While I know of no way to actually limit the usage of any process to a particular amount of CPU consumption by percentage, I figured maybe one could alter the priority of the PowerShell thread. So I wrote a quick script and ran a test.

The result was that in both "Normal" and "Lowest", the time taken was about the same. Looking at the CPU meter widget, the CPU usage taken was approximately 27%, but I was running on a quad core box, so that's not surprising. It was taking all of one CPU in both cases. My machine wasn't doing much else at the time, so that was the other 2%, I guess.

Perhaps the results will vary on a busier machine.

Here's the script:

function Spin
{
    param($iterations)

    for($i = 0; $i -lt $iterations; ++$i)
    {
        # Do nothing
    }
}

$thread = [System.Threading.Thread]::CurrentThread

Write-Host $thread.Priority
$start = [DateTime]::Now
Write-Host "[$start] Start"

Spin 10000000

$end = [DateTime]::Now
Write-Host "[$end] End"
$span = $end - $start
Write-Host "Time: $span"

$thread.Priority = "Lowest"
Write-Host $thread.Priority
$start = [DateTime]::Now
Write-Host "[$start] Start"

Spin 10000000

$end = [DateTime]::Now
Write-Host "[$end] End"
$span = $end - $start
Write-Host "Time: $span"

$thread.Priority = "Normal"

And here's the result:

Normal
[08/06/2009 08:12:38] Start
[08/06/2009 08:12:55] End
Time: 00:00:16.7760000
Lowest
[08/06/2009 08:12:55] Start
[08/06/2009 08:13:11] End
Time: 00:00:16.8570000

Notice also that in the documentation for Thread.Priority it states:

Operating systems are not required to honor the priority of a thread.

Lee
A: 

From my experience, there's not a way to stipulate what percentage of the CPU Powershell will get to use. I think the best course of action would be to set the priority of Powershell to Low to allow other tasks/programs to go first. I think the first post has a decent suggestion of using the pauses (I'd upvote, but I'm below the 15 reputation points to do so) and that's something you might look into, but I don't think it will give you the control you're looking for. Sorry my answer is more of a suggestion than a resolution.

/matt

Matt Dewey
+1  A: 

I sincerely doubt there is a particularly simple way to accomplish what you are asking. If CPU concern is a big deal, I would combine a couple of tactics and let the scheduler take care of the rest - it is actually pretty good at managing the load.

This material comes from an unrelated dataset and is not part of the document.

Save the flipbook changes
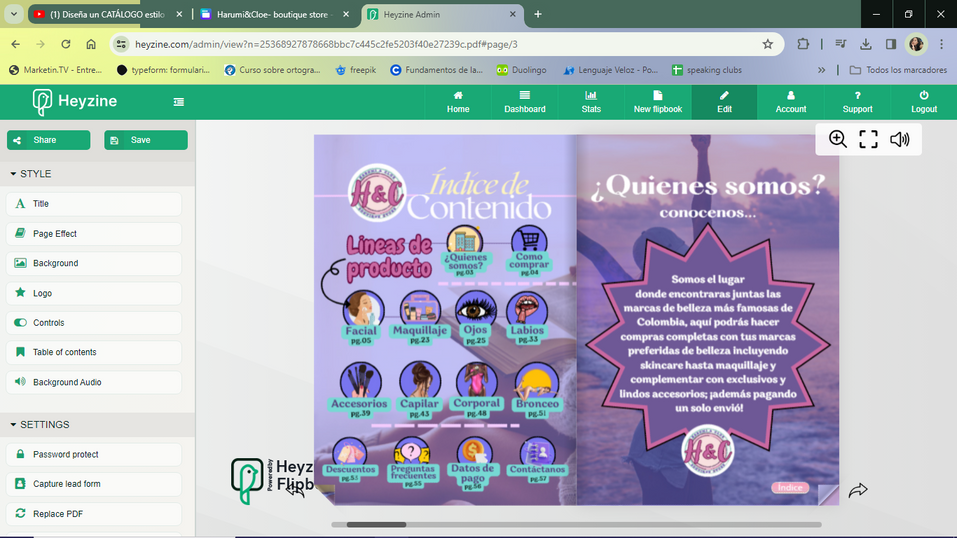The image size is (957, 538). (145, 140)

The suggestion using ThreadPriority is a bit problematic as PowerShell with spawn each new command in a new Thread, which you could get around by having everything encapsulated on a single line, a cmdlet, or a function of some sort. Better to send the whole powershell process to idle:

Get-Process -name powershell | foreach { $_.PriorityClass = "Idle" }

Note: that will send ALL powershell instances to idle, which may not be the desired effect. And certainly doesn't prevent a script from boosting its own priority either.

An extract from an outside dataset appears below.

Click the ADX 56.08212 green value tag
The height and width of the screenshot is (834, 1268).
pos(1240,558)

Also, as mentioned here - littering your code with sleep commands can be an efficient way to ensure other processes have ample CPU time to process their code. Even 50-100ms is almost an eternity to a processor.

[System.Threading.Thread]::Sleep(50)

Between these two tactics your script will run when it is available, and graciously bow to other CPU demands as they arise.